Kiran Community, India
Kiran is an educational and rehabilitation centre for children with a range of physical and mental disabilities on the bank of the Ganges in Northern India. It provides education, restbite and medical therapy for children and their families who would not have access to any of these facilities. It is a wonderful place of healing where the physical, mental and spiritual needs of staff and students are developed and nurtured.
My wife and I were fortunate enough to live and work there for about 2 years. The architecture that we made in Kiran was inspired by the designs of Laurie Baker in South India who used simple local materials in a highly efficient way to create comfortable and beautiful spaces. The buildings I made had to modify the climate that ranged from 5 to 50 degrees and also had to deal with high levels of rainfall and flooding. But ultimately the buildings were for the people who used them and I wanted the buildings to reflect and support the simple and natural spirit of caring that was at the heart of everything that happened in Kiran.
The administration building welcomes everyone who comes to Kiran. The central hall provides a place for visitors to see the products that are made in the workshops and see an exhibition about the activities that are ongoing in the centre and it can be also used as a meeting space. Kiran means ‘a ray of light’ in Hindi and a high level window creates a ray of sunshine that moves along the back wall of the entrance hall during the day. On this wall I designed a ceramic mural, in collaboration with local artists, that depicts the tree of life with shining fruit radiating light. The offices radiate out from this central hall. The corridors have brick screens providing passive cooling but they also create a connection with the entrance space at the front of the building. Because we had good craftsmen on site I was able to include some more elaborate brick detailing.
The Hall was the biggest building that I made in Kiran. It was used every day for school assembly, for physical activities and therapy. It also had to be flexible enough to be able to be used for much larger gatherings and events that were organised during the year. The main structure was a concrete portal frame but the roof was made from brick arches laid over slip form moulds. This was a fast and cost effective way of making a large durable roof. These brick arches were also used in the covered area around the building that were used as spill over spaces for large events and play spaces for the kids during the day.
This building was used for prayer and yoga and it was the spiritual building in the Kiran Village. The building had to provide a simple sacred space that would be available and accessible to all religions without being a church, temple or mosque. The building took the form of a square with a circular inner room with a brick dome above. The space between the square and the circle let all the light and air into the building. While there was plenty of light there was no view or distraction from outside. This was intended to evoke the internal exploration of mediation and the presence of ‘the other’. The building was also located half on land and half over a lilly pond. This made a connection between earth and water, the elements of life but also tried to express the balance of awareness between what is happening inside us and outside us that is the work of meditation. Beautiful Lotus flowers blossomed in the Autumn which also provided a powerful spiritual symbol. On the floor we designed a labyrinth based on the floor pattern from Notre Dame Cathedral. It symbolises the journey of life and the search for God. We designed a lamp, carved in stone, to provide a focal point in the centre of the room and to use another spiritual symbol that was familiar to all religions. No matter which way the wind blows one corner of the building is facing into the wind and one corner away. This provides a constant cooling breeze to keep the building comfortable to be in. There are external and internal shutters to modify the breeze if necessary. An eight sided roof sits on top of the internal corbeled brick dome. The space under the corners of the roof were used to cast concrete beams required to support the lantern on top of the dome. This structural requirement helped to resolve the finishing of the roof and making the transition from the circular dome to the square exterior of the building.
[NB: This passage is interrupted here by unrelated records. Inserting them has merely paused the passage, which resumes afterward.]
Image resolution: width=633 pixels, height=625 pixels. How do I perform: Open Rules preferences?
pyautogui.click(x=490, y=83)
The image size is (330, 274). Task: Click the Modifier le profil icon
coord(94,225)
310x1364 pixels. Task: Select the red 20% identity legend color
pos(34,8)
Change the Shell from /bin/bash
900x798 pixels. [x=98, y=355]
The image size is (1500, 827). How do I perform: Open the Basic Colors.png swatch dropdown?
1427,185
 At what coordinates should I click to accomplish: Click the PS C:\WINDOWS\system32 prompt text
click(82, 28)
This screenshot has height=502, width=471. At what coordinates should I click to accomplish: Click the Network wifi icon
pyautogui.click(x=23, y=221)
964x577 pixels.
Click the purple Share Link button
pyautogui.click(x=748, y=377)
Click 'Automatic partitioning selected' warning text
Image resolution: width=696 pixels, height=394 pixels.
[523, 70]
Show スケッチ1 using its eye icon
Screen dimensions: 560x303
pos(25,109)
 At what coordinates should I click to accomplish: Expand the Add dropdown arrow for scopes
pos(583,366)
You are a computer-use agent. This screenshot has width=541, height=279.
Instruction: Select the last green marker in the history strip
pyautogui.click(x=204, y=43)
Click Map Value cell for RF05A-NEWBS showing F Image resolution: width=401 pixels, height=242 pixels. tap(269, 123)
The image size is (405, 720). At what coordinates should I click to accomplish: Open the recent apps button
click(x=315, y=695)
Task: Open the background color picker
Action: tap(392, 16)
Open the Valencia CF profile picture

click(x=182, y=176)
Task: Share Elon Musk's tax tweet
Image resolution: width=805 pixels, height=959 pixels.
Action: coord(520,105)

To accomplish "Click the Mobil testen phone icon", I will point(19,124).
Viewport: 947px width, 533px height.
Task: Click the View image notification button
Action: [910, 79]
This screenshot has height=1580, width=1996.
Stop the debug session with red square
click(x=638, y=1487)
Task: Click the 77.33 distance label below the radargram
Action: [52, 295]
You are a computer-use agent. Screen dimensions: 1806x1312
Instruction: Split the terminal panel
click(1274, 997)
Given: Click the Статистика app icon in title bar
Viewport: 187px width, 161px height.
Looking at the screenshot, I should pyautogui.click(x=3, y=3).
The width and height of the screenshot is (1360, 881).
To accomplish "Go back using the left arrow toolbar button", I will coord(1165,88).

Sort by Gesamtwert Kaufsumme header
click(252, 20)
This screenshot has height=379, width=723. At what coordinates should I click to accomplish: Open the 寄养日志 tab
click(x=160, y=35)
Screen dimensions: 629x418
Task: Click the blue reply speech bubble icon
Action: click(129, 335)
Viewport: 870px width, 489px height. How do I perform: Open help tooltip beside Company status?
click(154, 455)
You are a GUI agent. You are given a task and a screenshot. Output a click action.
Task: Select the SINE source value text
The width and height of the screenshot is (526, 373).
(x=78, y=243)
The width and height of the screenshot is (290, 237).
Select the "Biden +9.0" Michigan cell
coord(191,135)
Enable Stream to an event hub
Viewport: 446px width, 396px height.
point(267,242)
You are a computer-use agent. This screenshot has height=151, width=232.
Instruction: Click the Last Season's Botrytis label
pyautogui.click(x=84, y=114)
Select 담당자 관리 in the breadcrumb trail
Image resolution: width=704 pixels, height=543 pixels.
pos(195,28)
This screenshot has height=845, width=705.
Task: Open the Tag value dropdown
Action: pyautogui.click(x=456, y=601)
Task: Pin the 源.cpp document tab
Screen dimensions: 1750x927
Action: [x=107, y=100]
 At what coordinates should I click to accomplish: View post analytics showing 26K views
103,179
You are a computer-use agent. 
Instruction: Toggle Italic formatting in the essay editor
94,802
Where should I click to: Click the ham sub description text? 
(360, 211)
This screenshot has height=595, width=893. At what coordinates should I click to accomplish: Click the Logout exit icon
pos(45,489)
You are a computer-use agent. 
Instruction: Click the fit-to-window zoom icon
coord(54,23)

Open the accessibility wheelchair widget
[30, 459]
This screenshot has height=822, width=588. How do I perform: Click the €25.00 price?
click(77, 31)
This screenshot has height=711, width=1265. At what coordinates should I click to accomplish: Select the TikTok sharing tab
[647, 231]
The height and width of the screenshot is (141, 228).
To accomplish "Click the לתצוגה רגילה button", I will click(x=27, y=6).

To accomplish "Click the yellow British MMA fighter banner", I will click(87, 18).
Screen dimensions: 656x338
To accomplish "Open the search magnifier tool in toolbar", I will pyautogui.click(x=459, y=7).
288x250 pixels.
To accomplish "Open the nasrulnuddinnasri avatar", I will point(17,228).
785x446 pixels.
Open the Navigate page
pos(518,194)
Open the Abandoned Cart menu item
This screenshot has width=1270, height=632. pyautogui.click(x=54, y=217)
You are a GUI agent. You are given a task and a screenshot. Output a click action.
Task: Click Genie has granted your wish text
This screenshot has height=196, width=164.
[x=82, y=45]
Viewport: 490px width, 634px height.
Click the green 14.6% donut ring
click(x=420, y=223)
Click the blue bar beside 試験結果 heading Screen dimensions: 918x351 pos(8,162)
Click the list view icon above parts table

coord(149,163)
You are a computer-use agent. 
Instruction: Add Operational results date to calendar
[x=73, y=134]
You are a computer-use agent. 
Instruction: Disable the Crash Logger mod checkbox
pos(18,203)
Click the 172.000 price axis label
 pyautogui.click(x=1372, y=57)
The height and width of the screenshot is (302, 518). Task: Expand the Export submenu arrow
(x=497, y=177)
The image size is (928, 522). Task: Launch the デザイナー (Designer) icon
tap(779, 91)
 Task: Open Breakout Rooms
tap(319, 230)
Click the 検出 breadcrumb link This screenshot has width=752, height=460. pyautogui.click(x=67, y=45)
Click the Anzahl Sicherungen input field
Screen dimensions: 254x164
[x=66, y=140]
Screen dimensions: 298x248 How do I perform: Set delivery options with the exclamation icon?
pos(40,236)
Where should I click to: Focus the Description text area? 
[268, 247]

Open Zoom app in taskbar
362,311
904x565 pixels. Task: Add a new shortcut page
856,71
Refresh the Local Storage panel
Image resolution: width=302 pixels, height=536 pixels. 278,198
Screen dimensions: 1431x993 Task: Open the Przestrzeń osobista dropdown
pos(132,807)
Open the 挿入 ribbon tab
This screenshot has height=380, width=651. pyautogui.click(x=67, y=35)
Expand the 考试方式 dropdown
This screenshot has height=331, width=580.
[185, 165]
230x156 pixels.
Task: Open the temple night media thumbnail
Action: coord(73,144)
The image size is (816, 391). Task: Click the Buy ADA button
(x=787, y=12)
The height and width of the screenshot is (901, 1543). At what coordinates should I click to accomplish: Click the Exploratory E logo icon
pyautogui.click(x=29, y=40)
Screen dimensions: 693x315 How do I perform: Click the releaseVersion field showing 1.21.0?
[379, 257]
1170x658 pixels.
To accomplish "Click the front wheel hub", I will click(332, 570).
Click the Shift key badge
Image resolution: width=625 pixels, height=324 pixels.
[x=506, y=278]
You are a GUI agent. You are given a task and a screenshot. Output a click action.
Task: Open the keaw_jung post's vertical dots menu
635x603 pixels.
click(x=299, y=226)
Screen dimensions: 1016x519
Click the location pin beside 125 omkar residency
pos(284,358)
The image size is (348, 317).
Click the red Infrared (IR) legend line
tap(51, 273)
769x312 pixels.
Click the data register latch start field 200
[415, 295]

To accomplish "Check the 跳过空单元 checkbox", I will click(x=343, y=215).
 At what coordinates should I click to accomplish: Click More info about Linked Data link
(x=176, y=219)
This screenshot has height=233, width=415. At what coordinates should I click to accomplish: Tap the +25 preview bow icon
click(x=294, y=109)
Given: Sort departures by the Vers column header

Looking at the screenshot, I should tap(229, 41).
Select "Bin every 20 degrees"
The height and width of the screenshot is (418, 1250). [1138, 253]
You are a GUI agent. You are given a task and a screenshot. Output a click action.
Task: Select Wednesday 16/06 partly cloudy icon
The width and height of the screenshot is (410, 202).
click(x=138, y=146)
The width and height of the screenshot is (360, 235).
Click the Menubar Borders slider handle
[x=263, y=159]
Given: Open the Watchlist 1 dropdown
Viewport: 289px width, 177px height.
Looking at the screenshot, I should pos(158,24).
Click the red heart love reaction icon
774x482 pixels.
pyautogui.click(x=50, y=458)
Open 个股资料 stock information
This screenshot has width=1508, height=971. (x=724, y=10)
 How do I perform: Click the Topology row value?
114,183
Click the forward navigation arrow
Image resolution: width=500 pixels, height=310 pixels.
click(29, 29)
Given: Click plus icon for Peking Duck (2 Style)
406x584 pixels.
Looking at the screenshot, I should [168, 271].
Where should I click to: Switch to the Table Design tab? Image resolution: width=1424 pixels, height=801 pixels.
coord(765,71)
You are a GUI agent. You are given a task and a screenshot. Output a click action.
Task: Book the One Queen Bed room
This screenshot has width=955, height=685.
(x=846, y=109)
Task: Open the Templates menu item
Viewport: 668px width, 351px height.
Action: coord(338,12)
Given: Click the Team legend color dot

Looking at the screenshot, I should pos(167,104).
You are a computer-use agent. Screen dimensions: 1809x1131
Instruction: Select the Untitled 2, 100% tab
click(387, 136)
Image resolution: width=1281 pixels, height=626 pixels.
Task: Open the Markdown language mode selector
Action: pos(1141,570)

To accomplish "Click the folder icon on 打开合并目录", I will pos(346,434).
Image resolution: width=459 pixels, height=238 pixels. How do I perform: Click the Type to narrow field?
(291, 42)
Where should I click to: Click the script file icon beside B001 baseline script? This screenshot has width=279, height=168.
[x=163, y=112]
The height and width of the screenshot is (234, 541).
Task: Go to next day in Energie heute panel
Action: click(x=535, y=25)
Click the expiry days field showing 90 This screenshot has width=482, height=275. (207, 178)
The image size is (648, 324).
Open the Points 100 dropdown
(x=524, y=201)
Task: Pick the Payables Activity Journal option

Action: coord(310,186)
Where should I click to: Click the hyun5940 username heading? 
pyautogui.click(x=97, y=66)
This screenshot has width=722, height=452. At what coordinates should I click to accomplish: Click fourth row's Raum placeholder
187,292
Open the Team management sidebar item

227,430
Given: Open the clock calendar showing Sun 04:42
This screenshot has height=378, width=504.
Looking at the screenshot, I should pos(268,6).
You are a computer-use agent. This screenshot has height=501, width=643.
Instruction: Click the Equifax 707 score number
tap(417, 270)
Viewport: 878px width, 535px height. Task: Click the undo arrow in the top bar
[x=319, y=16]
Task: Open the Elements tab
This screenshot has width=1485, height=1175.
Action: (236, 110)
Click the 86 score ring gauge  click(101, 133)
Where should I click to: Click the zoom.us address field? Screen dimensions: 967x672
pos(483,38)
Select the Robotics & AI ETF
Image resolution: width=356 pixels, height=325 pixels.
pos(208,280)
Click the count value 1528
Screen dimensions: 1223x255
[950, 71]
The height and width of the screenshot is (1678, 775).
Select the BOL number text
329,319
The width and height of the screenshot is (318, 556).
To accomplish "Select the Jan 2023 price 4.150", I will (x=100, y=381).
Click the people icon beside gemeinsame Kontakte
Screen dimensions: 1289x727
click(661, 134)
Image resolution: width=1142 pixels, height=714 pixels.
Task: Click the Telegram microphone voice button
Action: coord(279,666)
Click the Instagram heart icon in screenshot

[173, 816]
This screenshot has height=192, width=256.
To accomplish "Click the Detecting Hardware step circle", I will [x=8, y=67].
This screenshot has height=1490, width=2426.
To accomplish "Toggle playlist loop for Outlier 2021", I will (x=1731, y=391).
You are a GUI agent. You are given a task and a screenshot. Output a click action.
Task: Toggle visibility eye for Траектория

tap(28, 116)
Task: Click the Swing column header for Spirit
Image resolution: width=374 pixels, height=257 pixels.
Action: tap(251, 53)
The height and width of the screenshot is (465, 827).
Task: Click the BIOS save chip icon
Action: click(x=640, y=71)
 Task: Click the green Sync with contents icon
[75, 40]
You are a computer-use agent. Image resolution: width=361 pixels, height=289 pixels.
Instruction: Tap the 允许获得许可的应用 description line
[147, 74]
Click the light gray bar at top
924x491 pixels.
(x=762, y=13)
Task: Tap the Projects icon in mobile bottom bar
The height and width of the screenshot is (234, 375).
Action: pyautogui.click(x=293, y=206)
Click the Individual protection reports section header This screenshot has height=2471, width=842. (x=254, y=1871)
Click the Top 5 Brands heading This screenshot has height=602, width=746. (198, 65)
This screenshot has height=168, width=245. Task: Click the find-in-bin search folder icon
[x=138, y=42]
The farm building was designed to store grain and fodder grown in the village, to make a place for the dairy and to make a small house for the family who looked after the cows. This was a very simple building made from the same elements used elsewhere in the village; brick screens, corbeled brick roofs and brick cavity walls. This construction created a very stable and comfortable environment inside. The spaces outside of the building were also important as these were used for the farm and by the family, they allowed for privacy, shelter but also maintained easy access to the fields and the rest of the village.
The Boys hostel was a facility for older boys who were training or working in Kiran. It allowed them additional independence but they still had easy access to the village and to the additional support that they required. The design was based on 80 year old mud buildings that were to be found in the local villages. The rooms were arranged around a central courtyard with a colonnade providing a sheltered comfortable communal space where the boys could hang out. A pool was introduced to cool the micro climate of the courtyard and a tree was planted to provide additional shade. Simple brick details echoed the timber details found in the local mud houses. Ferro- cement slabs were pre-cast on site to form lintols over openings but also shelves for storage inside the rooms.